1 Solve the quadratic equation

from sympy import solve, symbols, pprint

a,b,c,x = symbols('a,b,c,x')

f = a*x**2 + b*x + c

solution = solve(f, x)
print solution
pprint(solution)
>>> >>> >>> >>> >>> >>> [(-b + (-4*a*c + b**2)**(1/2))/(2*a), -(b + (-4*a*c + b**2)**(1/2))/(2*a)]
_____________   /       _____________\ 
        /           2    |      /           2 | 
 -b + \/  -4*a*c + b    -\b + \/  -4*a*c + b  / 
[---------------------, -----------------------]
          2*a                     2*a

The solution you should recognize in the form of \(\frac{b \pm \sqrt{b^2 - 4 a c}}{2 a}\) although python does not print it this nicely!

2 differentiation

you might find this helpful!

from sympy import diff

print diff(f, x)
print diff(f, x, 2)

print diff(f, a)
>>> 2*a*x + b
2*a
>>> x**2

3 integration

from sympy import integrate

print integrate(f, x)          # indefinite integral
print integrate(f, (x, 0, 1))  # definite integral from x=0..1
>>> a*x**3/3 + b*x**2/2 + c*x
a/3 + b/2 + c

4 Analytically solve a simple ODE

from sympy import Function, Symbol, dsolve
f = Function('f')
x = Symbol('x')
fprime = f(x).diff(x) - f(x) # f' = f(x)

y = dsolve(fprime, f(x))

print y
print y.subs(x,4)
print [y.subs(x, X) for X in [0, 0.5, 1]] # multiple values
>>> >>> >>> >>> >>> >>> f(x) == exp(C1 + x)
f(4) == exp(C1 + 4)
[f(0) == exp(C1), f(0.5) == exp(C1 + 0.5), f(1) == exp(C1 + 1)]

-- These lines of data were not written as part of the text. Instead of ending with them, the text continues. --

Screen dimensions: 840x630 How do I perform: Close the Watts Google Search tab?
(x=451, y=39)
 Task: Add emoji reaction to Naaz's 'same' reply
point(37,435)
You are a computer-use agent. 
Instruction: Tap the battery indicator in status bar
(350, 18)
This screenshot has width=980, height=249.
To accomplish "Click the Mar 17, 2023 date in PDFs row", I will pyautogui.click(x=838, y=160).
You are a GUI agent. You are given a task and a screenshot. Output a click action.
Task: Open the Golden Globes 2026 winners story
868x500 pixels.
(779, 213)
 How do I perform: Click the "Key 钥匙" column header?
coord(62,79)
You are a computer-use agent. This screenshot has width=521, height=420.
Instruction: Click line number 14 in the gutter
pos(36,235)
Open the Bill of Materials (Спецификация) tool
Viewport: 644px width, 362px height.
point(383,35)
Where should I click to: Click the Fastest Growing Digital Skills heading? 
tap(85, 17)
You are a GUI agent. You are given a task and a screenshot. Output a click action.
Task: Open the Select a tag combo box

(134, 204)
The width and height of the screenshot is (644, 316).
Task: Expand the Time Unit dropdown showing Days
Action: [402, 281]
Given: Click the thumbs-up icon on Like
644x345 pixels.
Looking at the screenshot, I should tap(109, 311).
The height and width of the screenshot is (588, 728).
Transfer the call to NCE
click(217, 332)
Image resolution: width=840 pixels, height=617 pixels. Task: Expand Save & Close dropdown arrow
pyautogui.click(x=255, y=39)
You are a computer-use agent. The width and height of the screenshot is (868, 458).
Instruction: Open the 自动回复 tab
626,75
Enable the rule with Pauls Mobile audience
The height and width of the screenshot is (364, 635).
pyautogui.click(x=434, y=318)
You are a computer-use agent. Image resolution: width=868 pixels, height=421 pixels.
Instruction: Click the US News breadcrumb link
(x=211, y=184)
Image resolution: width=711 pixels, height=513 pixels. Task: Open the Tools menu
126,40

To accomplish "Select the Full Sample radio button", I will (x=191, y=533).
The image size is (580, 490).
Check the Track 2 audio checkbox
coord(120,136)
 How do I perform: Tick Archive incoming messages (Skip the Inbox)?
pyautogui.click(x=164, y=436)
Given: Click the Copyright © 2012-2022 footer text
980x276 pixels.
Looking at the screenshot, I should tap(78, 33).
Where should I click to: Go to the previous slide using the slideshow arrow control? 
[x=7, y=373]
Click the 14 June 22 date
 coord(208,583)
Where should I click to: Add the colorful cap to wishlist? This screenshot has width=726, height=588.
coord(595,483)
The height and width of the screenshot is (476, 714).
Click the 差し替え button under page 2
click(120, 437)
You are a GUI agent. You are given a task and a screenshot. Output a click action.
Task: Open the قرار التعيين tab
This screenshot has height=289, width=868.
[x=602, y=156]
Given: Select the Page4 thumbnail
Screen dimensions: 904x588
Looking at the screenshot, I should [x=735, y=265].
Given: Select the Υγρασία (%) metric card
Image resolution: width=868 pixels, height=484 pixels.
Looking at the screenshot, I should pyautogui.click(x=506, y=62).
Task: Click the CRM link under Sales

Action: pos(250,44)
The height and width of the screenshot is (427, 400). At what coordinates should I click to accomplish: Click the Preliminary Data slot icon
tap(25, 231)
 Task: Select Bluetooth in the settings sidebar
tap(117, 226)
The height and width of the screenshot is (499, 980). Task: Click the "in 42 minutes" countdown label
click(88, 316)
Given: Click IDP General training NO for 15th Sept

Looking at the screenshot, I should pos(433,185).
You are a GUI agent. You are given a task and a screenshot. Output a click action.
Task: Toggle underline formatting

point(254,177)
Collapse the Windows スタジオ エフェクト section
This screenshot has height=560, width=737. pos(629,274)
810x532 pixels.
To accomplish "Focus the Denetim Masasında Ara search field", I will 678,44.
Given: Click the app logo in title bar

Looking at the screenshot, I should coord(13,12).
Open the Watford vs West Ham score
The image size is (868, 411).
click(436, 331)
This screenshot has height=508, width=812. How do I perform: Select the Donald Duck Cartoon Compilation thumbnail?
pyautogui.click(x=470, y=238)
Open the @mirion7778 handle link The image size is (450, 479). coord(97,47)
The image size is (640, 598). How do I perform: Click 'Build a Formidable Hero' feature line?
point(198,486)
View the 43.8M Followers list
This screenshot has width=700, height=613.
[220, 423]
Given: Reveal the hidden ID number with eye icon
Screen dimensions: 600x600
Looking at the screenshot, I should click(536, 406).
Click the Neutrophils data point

It is not clear you can solve the initial value problem to get C1.

The symbolic math in sympy is pretty good. It is not up to the capability of Maple or Mathematica, (but neither is Matlab) but it continues to be developed, and could be helpful in some situations.

Copyright (C) 2013 by John Kitchin. See the License for information about copying.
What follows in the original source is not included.